I recalled the time I’d made a pro-con list about whether or not to continue dating a guy that included the con: “Doesn’t seem to have many friends or do anything with them. Internal footnote: Loser or American Psycho?”
Suddenly, I was the American Psycho.
Sarah was my first. I met her at a cheap Mexican joint, where we ate mediocre enchiladas as I taught her how to pronounce my name and she told me she was married. We had nothing in common. As we washed down our meal with the 16-ounce margarita special, I pretended I didn’t know this would be our last “date.”
Then came Veronica, who made me laugh with stories about her neurotic dog and her in-laws’ matching sweaters. She still exists in my social media, and I still like her posts. But she lived too far away, and we never saw each other again.
Lizzy was next. I met her for an outdoor concert in a three-way first date. The other woman had only recently ghosted me, a fact I delighted in reminding her of (she took it in stride). We picnicked, listened to live opera, and played cards, parting with the promise to “text soon” and hang — and then we all promptly forgot about one another.
There were others, too, that I don’t remember as well. Some ghosted me, others I ghosted myself. There was an urgency that seemed to be lacking in this swipe-based search for friendship; there was less of an impetus to follow up after the fact, and less guilt about disappearing.
Eventually, I moved to New York and swapped out Bumble BFF for a locally popular friend app, Hey! VINA. I met Kate over sangria and pasta, and while we never really hit it off, we did both find a certain harmony in having someone to do things with. She seemed to delight in bringing me to places that had been featured on TV (like Grey Dog, home to Broad City’s season-four premiere), while I coaxed her to explore seedy bars with me.
I went on many more friend dates after that, with varying levels of success. Some lasted only as long as a conversation. Others sometimes braved the subway to see me. But I couldn’t seem to make myself feel better about the whole thing — I remember inviting a colleague out to drinks once when I was at a bar with Kate and hoping he wouldn’t ask me how the two of us knew each other. It shamed me even more that I was ashamed.
At 2 a.m. a few weeks ago, I FaceTimed my best friend, who lives on the West Coast, to talk about it. She answered in the dark and told me to shush while she snuck into the bathroom to avoid waking up her sleeping boyfriend. Naked except for the retainers in her mouth, she settled on to the toilet to chat with me. I, also naked except for the bright pink zit cream on my face, was burrowed under covers awaiting a snowstorm.
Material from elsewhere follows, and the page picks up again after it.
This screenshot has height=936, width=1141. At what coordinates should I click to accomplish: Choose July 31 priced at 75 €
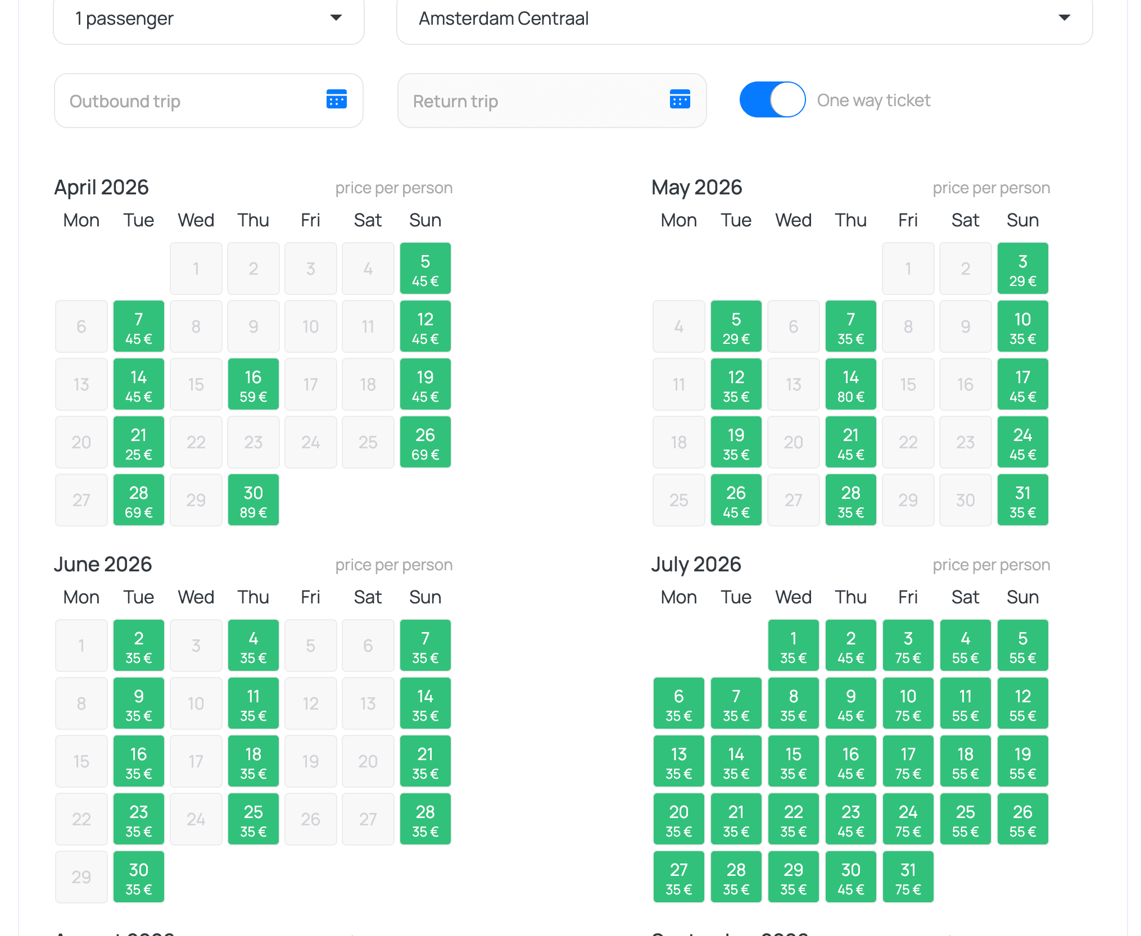click(908, 878)
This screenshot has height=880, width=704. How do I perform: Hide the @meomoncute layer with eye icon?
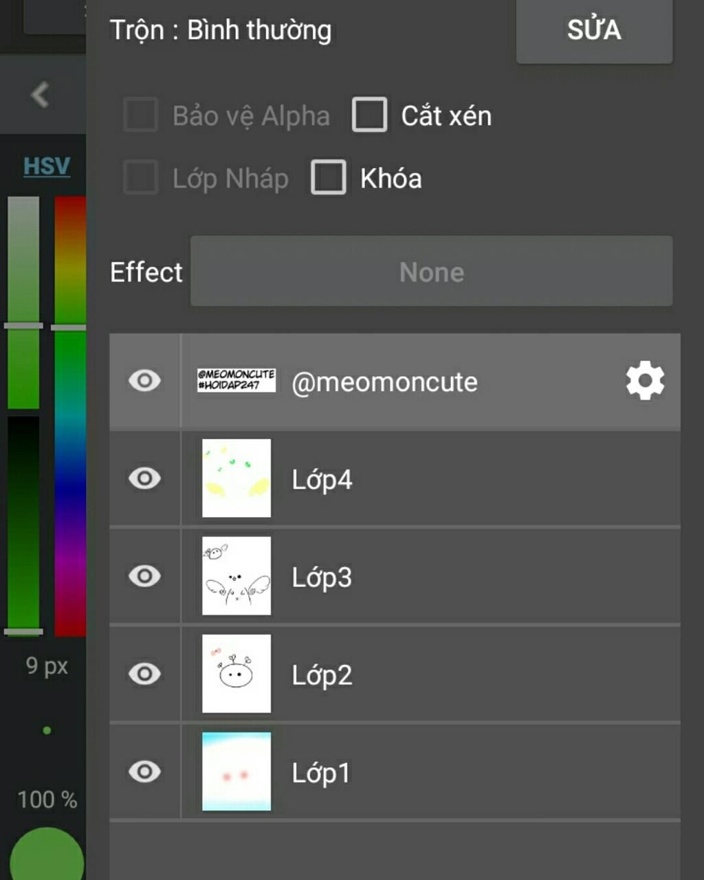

I asked her what made her look for female friends in Seattle when she had me, and our other friends scattered across the country, and male roommates she was friends with. She looked at me like I was an idiot, then pointed out all the logistical challenges of our cross-country friendship: It didn’t matter how much she loved me; I’d still never really understand how blue Seattle’s weather made her feel sometimes. And we’d never have the bond born out of a shared routine.
Then she shrugged and said, also, “Guys don’t understand why you want to cry for five minutes because you missed the bus.”
I felt better.
Fostering the first tenuous moments of a friendship on apps isn’t easy. It’s just as rife with fractures and trip wires. And it’s so very difficult to rifle through the muck and find a connection. But it’s worse trying to fathom being without any.
Two weeks ago, I met up with a woman who brought me a lemon-flavored vegan muffin that I loved. We had matched months ago, but only now found the time to meet. I hadn’t eaten all day and the weather was brisker than I expected, and yet we meandered through Prospect Park for a long time, chatting.
Over Thai food, she told me about her mother and the “bros” she worked with, while I regaled her with the double life I live because of a devoutly religious family. We talked, without pause or prompt, for three hours and rode the train back together. I see her again this week.